The format was of a kind virtually extinct in this country: a collection of popular operatic numbers, sung here by an assortment of established and rising Chinese stars, with - to put it mildly - erratic piano accompaniments. Mixed with this were short balletic scenes, with dancers Ravenna Tucker and David Yow, and violin solos from Guo Chang - both rather better accompanied.

The strangeness was not only in the fusty formality of the programme, but in some of the performing styles. What did the largely Chinese audience's rapturous reception of Guo Chang and Chin-Yan Lau's performance of Sarasate's Carmen Fantasia indicate? Do different standards of phrasing and intonation prevail in China? For this Western listener, Guo Chang's playing was like thick glass - smooth and impenetrable. It was even more so in his Chausson Poeme. Guo Chang's gestures and facial expression were intense and concentrated - if only some of that had translated itself into music.

There was a similar feeling - or lack of it - about baritone Cao Qun's singing in numbers from Verdi's Ballo in maschera and Macbeth and Donizetti's Don Pasquale. Cao Qun's phrasing wasn't inelegant - far from it - nor was the sound unappealing, but any sense of involvement in the roles? It was more like watching a dignified demonstration of some decorative art, with nothing as messy as a real live human emotion allowed to intrude.

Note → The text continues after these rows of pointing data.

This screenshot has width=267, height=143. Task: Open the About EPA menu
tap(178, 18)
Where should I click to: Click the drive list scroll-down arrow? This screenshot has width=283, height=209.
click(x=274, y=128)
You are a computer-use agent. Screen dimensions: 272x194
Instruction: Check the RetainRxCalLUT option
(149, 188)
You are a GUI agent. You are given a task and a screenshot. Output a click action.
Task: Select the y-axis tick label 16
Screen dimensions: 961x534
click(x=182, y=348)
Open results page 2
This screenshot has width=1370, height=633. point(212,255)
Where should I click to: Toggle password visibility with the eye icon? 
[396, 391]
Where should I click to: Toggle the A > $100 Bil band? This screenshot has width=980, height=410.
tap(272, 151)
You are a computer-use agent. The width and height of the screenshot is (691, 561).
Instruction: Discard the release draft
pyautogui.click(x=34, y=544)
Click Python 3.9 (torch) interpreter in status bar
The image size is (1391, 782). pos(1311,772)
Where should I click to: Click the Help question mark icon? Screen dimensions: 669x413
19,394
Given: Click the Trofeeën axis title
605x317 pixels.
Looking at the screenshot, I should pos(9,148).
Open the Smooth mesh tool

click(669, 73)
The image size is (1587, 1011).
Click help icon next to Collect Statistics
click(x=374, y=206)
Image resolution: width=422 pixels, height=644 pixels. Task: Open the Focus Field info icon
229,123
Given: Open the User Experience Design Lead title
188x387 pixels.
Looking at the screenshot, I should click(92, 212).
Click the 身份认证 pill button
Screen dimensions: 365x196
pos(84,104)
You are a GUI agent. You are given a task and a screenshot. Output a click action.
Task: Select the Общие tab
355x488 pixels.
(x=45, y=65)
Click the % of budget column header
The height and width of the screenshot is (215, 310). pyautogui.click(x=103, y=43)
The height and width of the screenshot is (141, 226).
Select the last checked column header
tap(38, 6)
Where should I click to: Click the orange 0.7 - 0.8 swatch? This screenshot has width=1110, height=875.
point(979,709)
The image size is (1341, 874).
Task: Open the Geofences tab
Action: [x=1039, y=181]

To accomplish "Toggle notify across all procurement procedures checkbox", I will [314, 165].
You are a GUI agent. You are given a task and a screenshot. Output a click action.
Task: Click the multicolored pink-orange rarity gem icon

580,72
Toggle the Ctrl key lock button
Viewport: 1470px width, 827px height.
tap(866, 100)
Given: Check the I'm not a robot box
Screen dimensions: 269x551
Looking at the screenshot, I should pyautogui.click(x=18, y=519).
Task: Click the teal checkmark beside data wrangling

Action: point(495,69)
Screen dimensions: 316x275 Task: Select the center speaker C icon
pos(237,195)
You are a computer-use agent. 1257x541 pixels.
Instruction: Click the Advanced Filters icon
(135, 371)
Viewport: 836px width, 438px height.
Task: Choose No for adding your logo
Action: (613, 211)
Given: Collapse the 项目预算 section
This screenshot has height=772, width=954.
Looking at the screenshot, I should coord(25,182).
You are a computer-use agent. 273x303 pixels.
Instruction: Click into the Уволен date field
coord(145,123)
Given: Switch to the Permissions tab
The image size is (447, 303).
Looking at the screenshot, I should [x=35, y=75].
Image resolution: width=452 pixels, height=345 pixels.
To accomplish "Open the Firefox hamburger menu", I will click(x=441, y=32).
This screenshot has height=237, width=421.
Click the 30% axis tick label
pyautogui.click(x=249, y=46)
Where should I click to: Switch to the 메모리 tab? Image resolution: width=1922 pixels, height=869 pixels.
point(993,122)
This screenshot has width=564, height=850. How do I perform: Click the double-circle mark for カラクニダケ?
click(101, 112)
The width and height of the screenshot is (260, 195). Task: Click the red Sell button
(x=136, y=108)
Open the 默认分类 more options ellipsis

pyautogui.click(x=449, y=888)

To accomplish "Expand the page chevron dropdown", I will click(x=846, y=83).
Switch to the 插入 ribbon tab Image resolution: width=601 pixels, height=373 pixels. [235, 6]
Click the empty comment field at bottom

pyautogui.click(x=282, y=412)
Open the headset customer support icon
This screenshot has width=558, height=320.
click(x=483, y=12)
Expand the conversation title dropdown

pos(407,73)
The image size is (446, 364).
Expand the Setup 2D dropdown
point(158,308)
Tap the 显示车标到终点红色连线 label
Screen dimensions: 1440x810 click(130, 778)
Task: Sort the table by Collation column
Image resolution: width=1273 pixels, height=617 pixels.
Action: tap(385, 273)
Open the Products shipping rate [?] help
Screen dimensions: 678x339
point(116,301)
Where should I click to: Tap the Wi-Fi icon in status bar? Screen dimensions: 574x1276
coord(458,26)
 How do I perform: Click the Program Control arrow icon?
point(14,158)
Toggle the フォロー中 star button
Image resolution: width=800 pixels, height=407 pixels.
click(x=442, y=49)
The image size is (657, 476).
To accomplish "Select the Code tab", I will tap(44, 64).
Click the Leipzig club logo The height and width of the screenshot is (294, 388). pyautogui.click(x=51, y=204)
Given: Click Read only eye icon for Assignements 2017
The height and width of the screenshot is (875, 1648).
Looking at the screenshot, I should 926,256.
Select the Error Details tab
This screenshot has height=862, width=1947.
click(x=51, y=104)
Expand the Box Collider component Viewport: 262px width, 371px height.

Against this stood the combination of warmth and musicality in the tenor Zhang Yalin's Puccini, Verdi, Leoncavallo and Bizet arias. Zhang Yalin is a poet as well as an attractive voice - shaping and shading could be subtle and affecting. His partner in the Carmen and Traviata duets was the soprano Nancy Yuen - recently a successful Butterfly with WNO and English National Opera. She too could phrase very persuasively, but there was one recurring problem - pitch. A few errant harmonies from the keyboard may not have helped, but then neither were they the cause.

As far as the dancers Tucker and Yow were concerned, there were no lapses and much to enjoy, even if watching segments of Don Quixote and La fille mal gardee to a distant piano accompaniment was strangely reminiscent of a colonial end-of-school concert. The idea that Chinese musicians cannot perform Western classical music has been eloquently disproved on a number of occasions - most recently by the violinist Xue Wei. For this critic, however, this was one of the oddest and most disconcerting evenings of music yet offered by London's adventure- conscious South Bank.